I right shifted the original number, 3939, converted it to a binary string and converted that to an Integer.

There are more efficient ways to do this by using a binary "&" (3939 >> 5) & 0b1111111 => 123 with the max value the bits can represent. That's what the Pinterest article had, but I found using the Ruby conversion methods a bit more friendly to those of us who are not dealing with binary data on a daily basis.

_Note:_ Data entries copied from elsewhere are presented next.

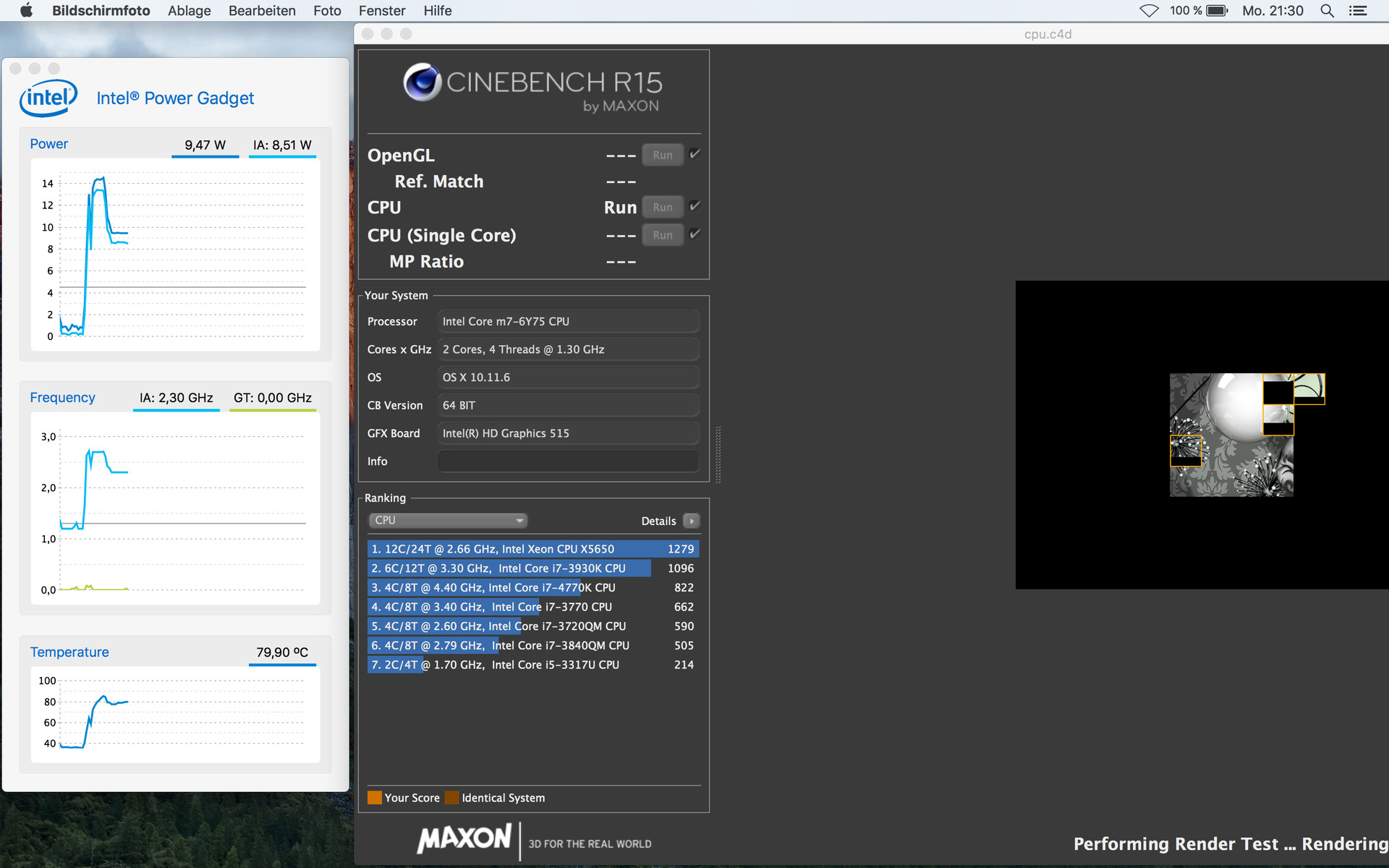This screenshot has height=868, width=1389.
Task: Click the empty Info input field
Action: [568, 461]
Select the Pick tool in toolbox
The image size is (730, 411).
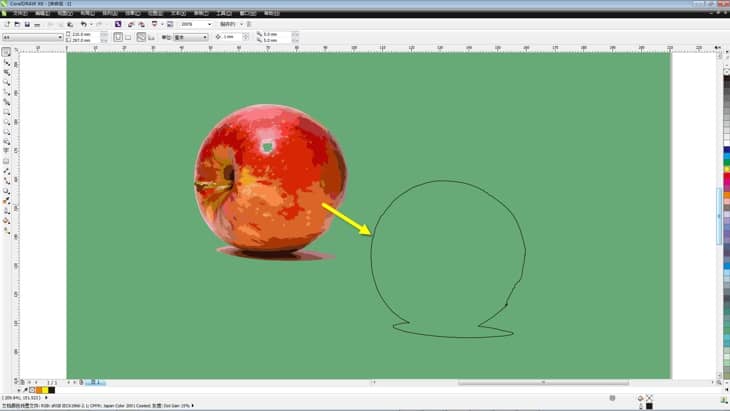coord(7,52)
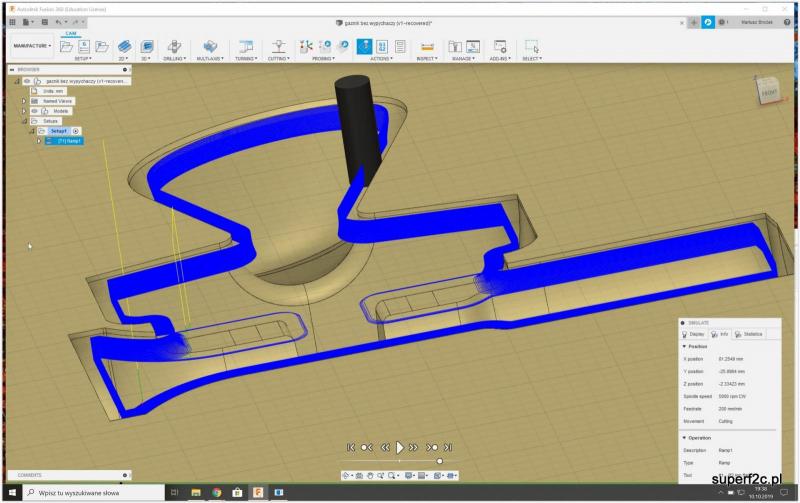The image size is (800, 503).
Task: Collapse the Position section in Simulate panel
Action: tap(684, 346)
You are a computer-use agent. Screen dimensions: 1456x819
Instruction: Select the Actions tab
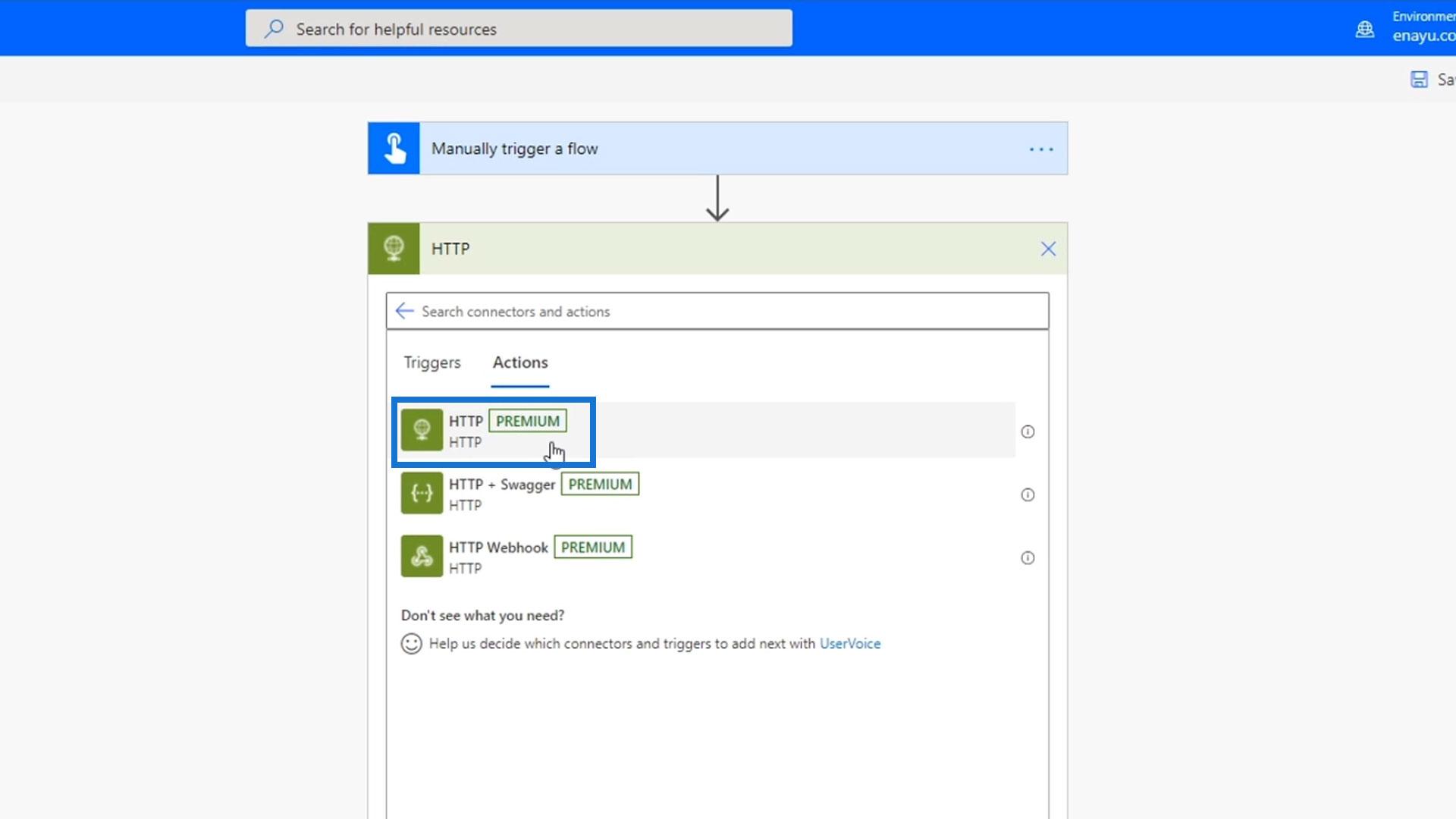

We have the number on the left side, but what about the number on the right side? When we convert the number representation (3939) to a binary string, we know that the five characters on the right side will represent the bits of our other number. Ruby String’s last(x) will do just that:

pry(main)> (3939 >> 0).to_s(2).last(5)
=> "00011"

Converting this binary String to Integer should be similar to what we've done before:

pry(main)> (3939 >> 0).to_s(2).last(5).to_i(2)
=> 3

Using the binary "&" with the max number the bits can store will do this conversion in one step: (3939 >> 0) & 0b11111 => 3. As a side note, the binary number can be represented as a hexadecimal value: (3939 >> 0) & 0x1F => 3. This is a lot shorter than a series of ones and zeros.

There is a limit of how large the numbers can be as you have a limit of bits to store those. The max number can be determined by flipping the available bits on. For an 7 bit number it's 64 + 32 + 16 + 8 + 4 + 2 + 1 = 127 or 2**x-1, where x is the number of bits. In our case it is 2**7-1 = 127.

We ended up using a 64-bit Integer for our shard_id, which is a BIGINT in MySQL. We store client_id in 22 bits giving us the maximum of 2**22-1 = 4_194_304 and 40 bits for the entity_id with 2**40-1 = 1_099_511_627_775 max value. The remaining two bits are "worth in gold, we can expand the number or store a third (albeit small) number in it.